> [ACTIVITY] Could you retype exactly the lines below between the one holding "Expand the Music section in the sidebar" and the one holding "The width and height of the screenshot is (1005, 518).", inclusive, leaving out any pictures?

> [EXERCISE DATA]
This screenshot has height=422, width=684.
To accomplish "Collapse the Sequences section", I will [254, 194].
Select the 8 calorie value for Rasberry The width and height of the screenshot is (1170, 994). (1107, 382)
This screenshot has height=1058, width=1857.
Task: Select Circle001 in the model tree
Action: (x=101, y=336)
---
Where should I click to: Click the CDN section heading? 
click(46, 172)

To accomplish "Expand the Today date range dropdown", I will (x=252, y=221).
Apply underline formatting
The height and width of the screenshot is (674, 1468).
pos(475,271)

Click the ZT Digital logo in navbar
...
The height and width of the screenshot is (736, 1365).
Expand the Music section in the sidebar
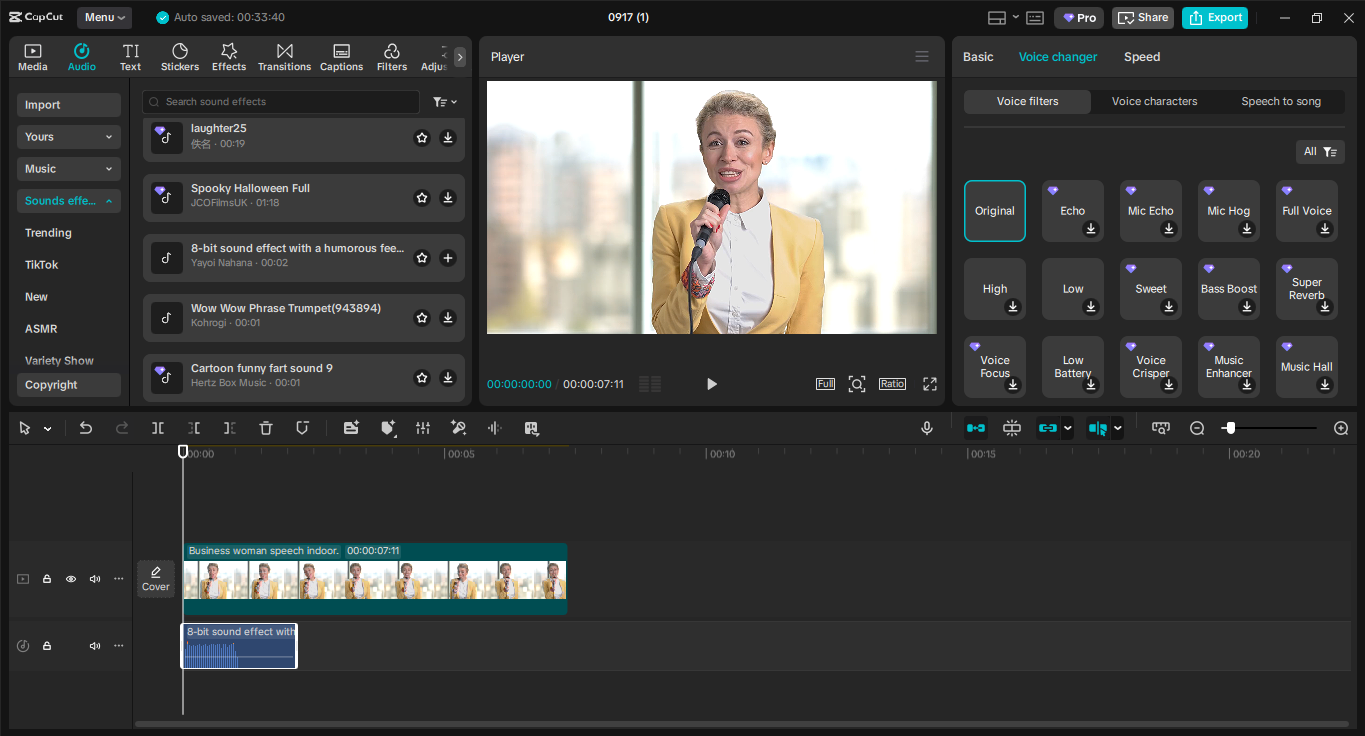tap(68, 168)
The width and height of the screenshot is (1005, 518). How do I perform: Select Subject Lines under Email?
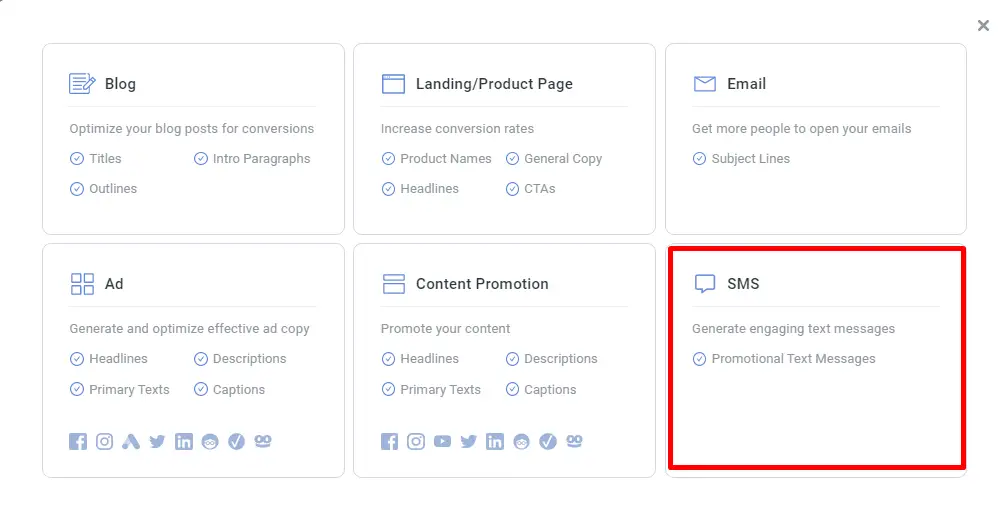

> [RESPONSE FOR THIS EXERCISE]
Expand the Music section in the sidebar
tap(68, 168)
The width and height of the screenshot is (1005, 518). How do I perform: Select Subject Lines under Email?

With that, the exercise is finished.